I developed a charter of work to resolve these issue and offer new functionality. The charter included budget assignment, a staffing resource of 5 team members, and a framework of the project goals. The project’s overall aims were three-fold:
- to create a newly tailored, disease-specific user experience for site visitors to each microsite,
- to promote the pages with greatly improved optimized content, and
- to unify previously disparate information, like clinical trials listings and education materials, within these upgraded sites.
Finally, I created a timeline to allow the roll out of individual features and content improvements in stages.
Despite the constraints of the CMS the center operates within, I was able to establish multiple new features which could be developed and implemented in a rolling set of sprints, to greatly reduce the problems with the Treatment Programs as they stood.
An Overhauled Meet the Team Section
These upgrades included features like engaging medical writers to develop custom patient education materials, thus improving our Google quality score and providing an alternative to previously bought-in (and outdated) content. Greater promotion of team members’ bios, headshots and profile information also improved scoring and presented the teams as more approachable to patients.
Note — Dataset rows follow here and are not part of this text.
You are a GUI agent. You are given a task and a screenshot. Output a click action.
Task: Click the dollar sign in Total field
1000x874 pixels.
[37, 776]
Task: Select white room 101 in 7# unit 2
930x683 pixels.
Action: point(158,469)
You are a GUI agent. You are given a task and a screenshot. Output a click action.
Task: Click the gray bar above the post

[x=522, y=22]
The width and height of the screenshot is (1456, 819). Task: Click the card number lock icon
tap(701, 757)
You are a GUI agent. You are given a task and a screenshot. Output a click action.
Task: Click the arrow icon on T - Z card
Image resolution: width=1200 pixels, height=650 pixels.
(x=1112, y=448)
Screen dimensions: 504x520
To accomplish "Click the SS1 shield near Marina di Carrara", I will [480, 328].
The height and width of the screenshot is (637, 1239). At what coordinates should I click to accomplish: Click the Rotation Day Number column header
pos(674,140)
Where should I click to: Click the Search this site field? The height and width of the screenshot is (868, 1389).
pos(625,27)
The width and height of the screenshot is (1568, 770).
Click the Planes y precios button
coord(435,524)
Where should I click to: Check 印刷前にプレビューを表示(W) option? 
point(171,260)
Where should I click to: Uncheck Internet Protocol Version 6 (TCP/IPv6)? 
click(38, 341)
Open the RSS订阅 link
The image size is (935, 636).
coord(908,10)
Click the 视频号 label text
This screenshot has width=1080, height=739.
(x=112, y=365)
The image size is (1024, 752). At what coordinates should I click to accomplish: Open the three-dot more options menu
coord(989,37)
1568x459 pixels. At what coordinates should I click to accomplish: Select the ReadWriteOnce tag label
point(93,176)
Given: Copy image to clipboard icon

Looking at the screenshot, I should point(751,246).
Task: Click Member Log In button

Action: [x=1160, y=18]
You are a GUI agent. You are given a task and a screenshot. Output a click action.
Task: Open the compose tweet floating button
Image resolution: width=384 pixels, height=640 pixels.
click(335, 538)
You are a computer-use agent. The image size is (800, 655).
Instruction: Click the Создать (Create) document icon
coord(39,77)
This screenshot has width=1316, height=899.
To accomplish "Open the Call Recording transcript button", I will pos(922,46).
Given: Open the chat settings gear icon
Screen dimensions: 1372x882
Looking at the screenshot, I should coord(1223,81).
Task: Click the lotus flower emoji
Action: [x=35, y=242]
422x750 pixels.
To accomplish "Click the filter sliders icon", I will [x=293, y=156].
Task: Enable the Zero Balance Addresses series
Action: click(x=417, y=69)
To ensure I had support from both leadership and clinical teams around the center, I created an outline of the proposal, which I presented to each of the 26 teams, and also to senior leadership. This established widespread buy-in and sponsorship for the project from the outset.
Once the project scope and feature-set was created, and I had established leadership sponsors, the team began working to build out elements. I maintained daily liaison with the 5 other members of the group: a content manager, a patient education specialist; a medical writer; an SEO analyst; and a contact in each clinical team for content review/approval.
Working with our internal clients presented some challenges, as leadership conceived of new development ideas, which we then needed to roll into subsequent sprints. Time-line management was also sometimes complex, given the number of different (and busy) clinical teams involved. I closely monitored and engaged with each team member, managing and revising expectations as new challenges presented themselves.
Sprints were defined by feature upgrades being added and launched in each of seven groups of the microsites in turn. The project could then launch upgraded sites in stages which were manageable with such a small team. This also allowed for rolling testing of new sites, reducing the risk of major bugs being replicated across all of them.